**Problem description**:
Show every line from the entries that follow which holds the word "screenshot".
+++
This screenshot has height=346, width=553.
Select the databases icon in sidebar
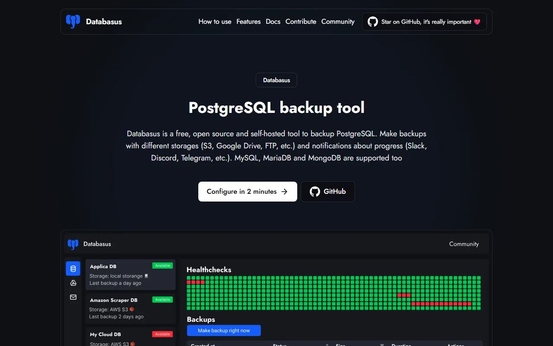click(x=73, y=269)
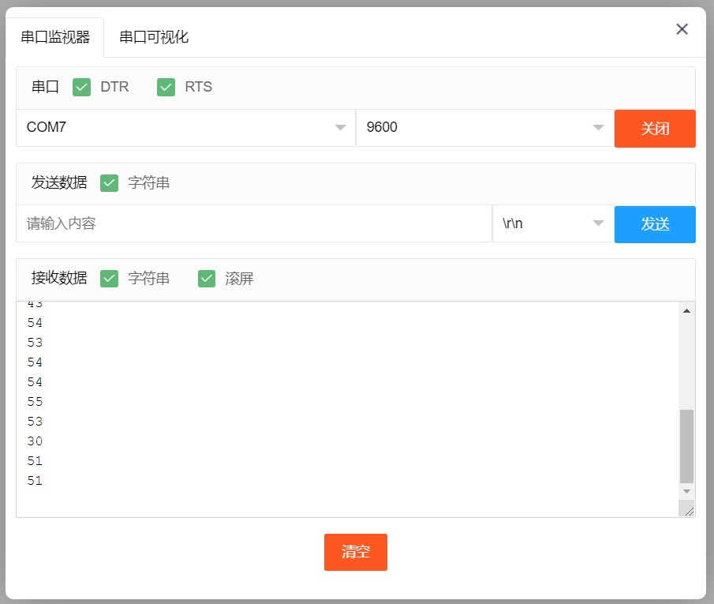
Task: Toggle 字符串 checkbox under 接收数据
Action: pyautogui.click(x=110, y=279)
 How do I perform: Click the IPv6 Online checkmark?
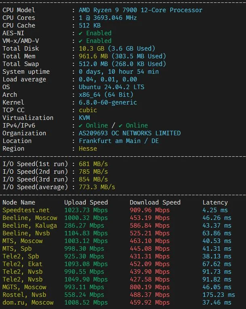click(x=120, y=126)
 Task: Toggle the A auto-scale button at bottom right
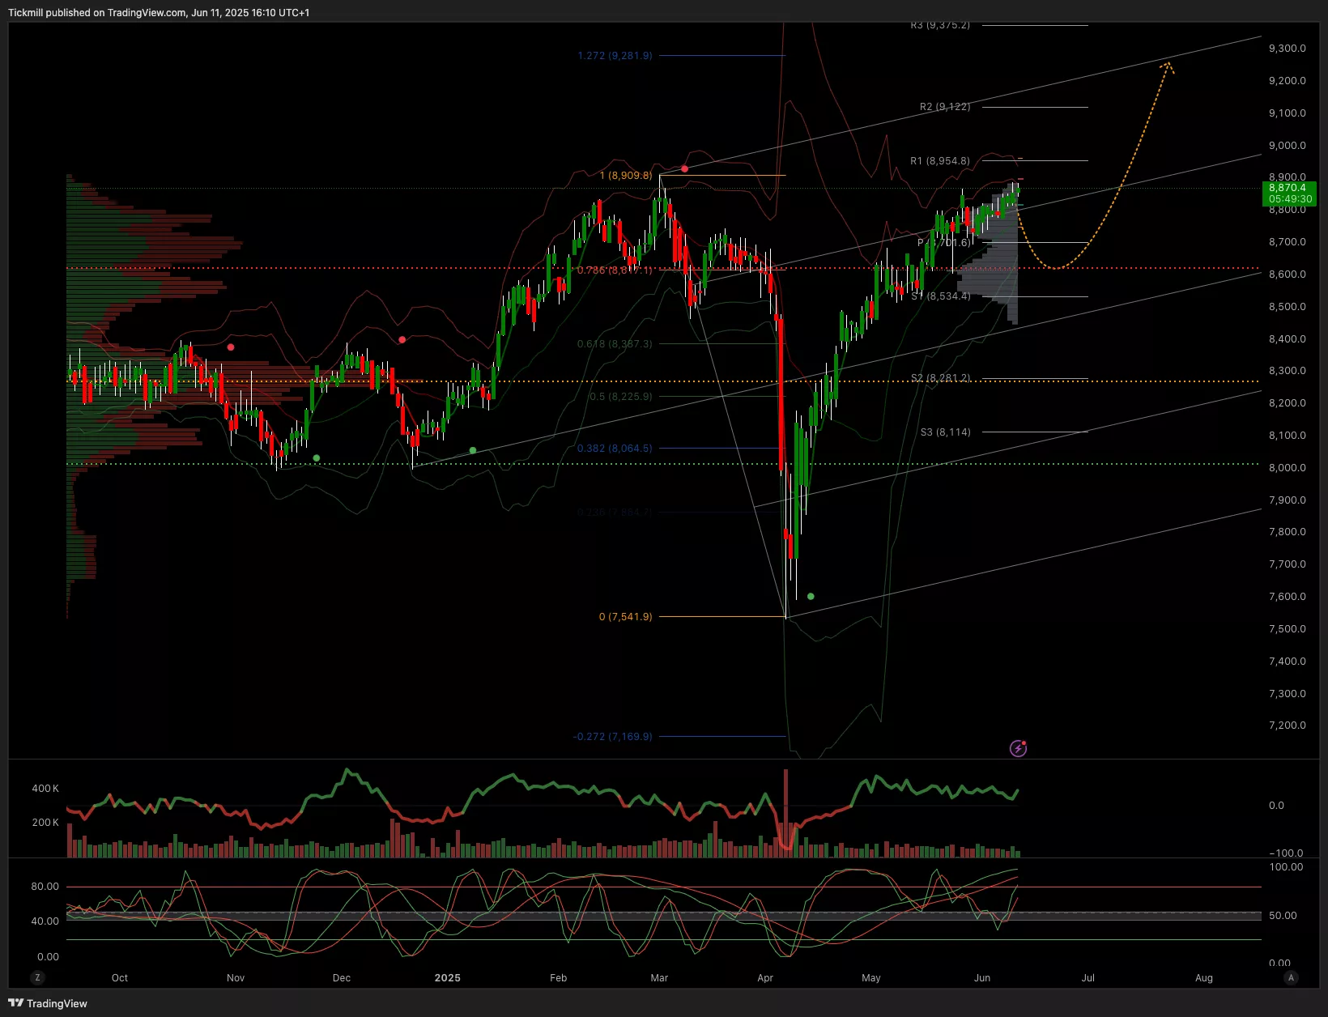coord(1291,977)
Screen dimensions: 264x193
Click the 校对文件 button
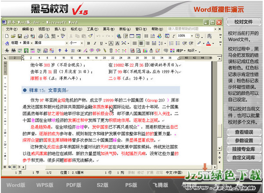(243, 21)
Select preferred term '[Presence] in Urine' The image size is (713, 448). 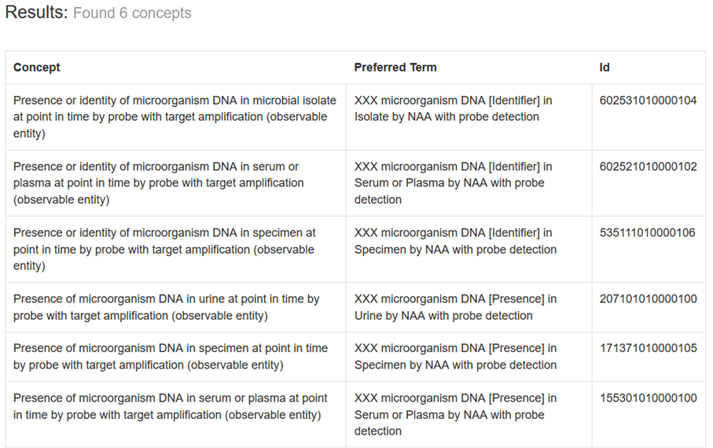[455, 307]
+++
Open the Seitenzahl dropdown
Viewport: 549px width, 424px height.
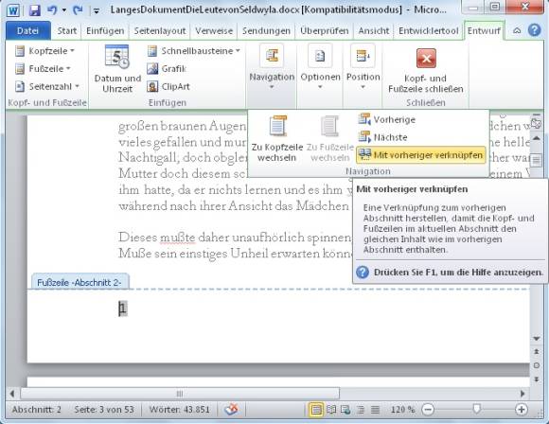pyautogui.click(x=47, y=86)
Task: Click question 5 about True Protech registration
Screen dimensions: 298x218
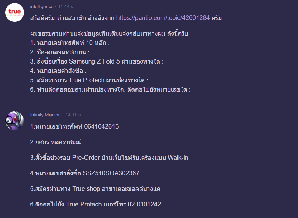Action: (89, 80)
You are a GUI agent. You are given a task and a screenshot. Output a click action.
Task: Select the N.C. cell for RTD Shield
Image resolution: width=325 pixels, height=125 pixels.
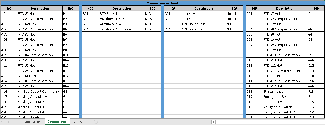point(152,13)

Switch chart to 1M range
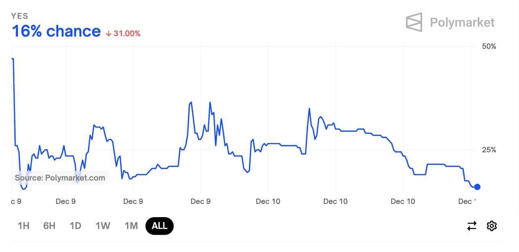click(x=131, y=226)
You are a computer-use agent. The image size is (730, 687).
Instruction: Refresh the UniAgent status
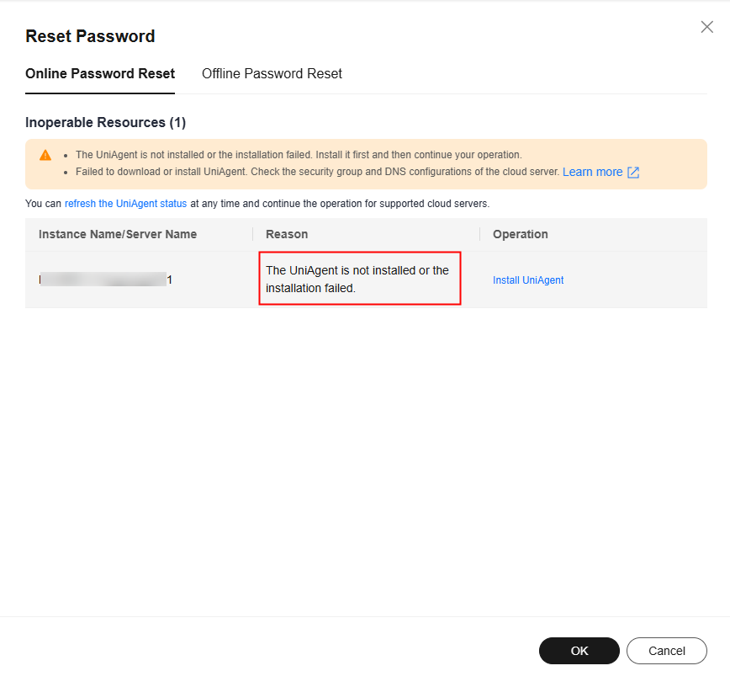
+++
**Expected answer**:
This screenshot has height=346, width=553.
You are a GUI agent. You are given a task and a screenshot. Output a click action.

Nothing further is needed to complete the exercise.